Just as remarkably, Cavendish’s half-dozen successes eclipsed the number of stage wins achieved by the riders of any single country in this year’s race. Four Spanish riders won a total of five stages, including two for the Tour’s overall winner, Alberto Contador, followed by France with three. No British rider has done that before. His personal total has reached double figures. He is still only 24.

Even Lance Armstrong, who finished third in the overall standings behind Contador and Andy Schleck, never achieved more than five stage wins in a single race while compiling his record seven consecutive Tour victories.

As the peloton rolled gently towards Paris from Montereau-Fault-Yonne yesterday Armstrong – riding a bike decorated with dead butterflies by Damien Hirst – and his Astana team-mates spent most of the time at the front. It was a familiar sight.
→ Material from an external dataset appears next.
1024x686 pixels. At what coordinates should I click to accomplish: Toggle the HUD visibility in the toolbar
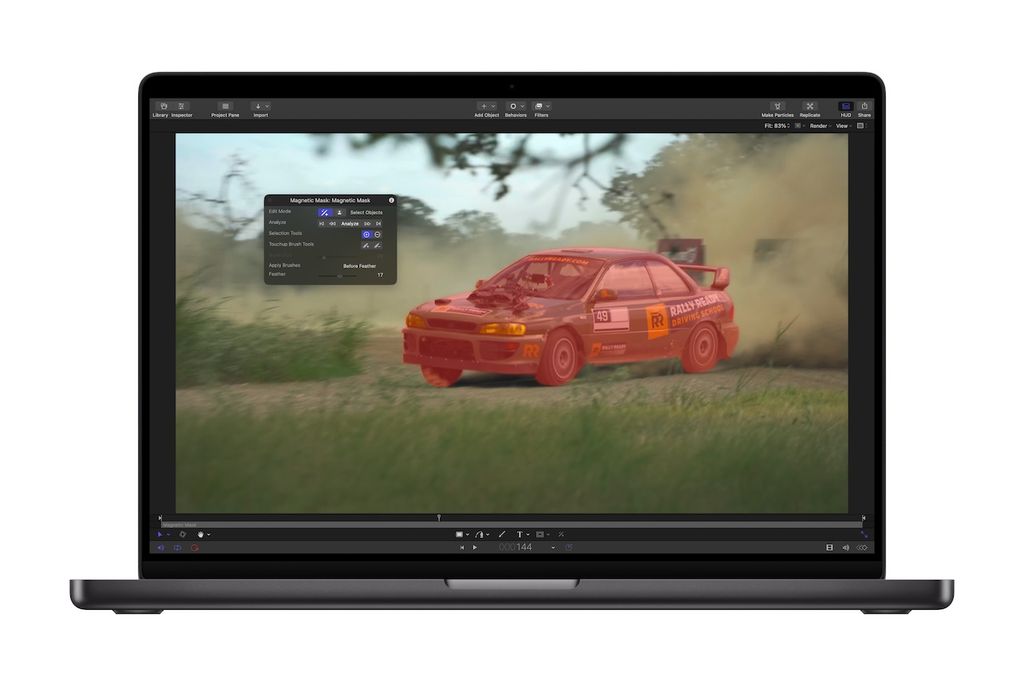[845, 106]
When he made his comeback to the race he monopolised for so long, the Texan did not intend to go unnoticed and now he has established a platform from which to launch his own team in 2010.

Third place in the final standings is a remarkable achievement for a man who will turn 38 in September and who spent three-and-a-half years off the bike. His fighting response to being attacked, first in Verbier and then on the Col de la Colombiere, won admiration.

If this year’s peloton had a patron, Armstrong was certainly the prime candidate, inspiring respect, awe and a measure of fear in the younger riders.

Contador, by contrast, cut a somewhat lonely figure, marginalised by his team in a way that made his solo attacks and his eventual victory all the more impressive.

The events of the first week suggested this was going to be a great Tour de France, which was not quite how it turned out. But the strongest rider wore the yellow jersey throughout the final week and the crowds appeared to be bigger than ever, particularly for the last two stages, which reached their climaxes in the magnificent and utterly contrasting theatres of the Mont Ventoux and the Champs-Elysees.

“With the end of the Tour de France,” the novelist Paul Fournel wrote, “the summer reaches its moment of sadness: long, hot afternoons and no longer anything to get your teeth into.” But plenty to chew over, for all that.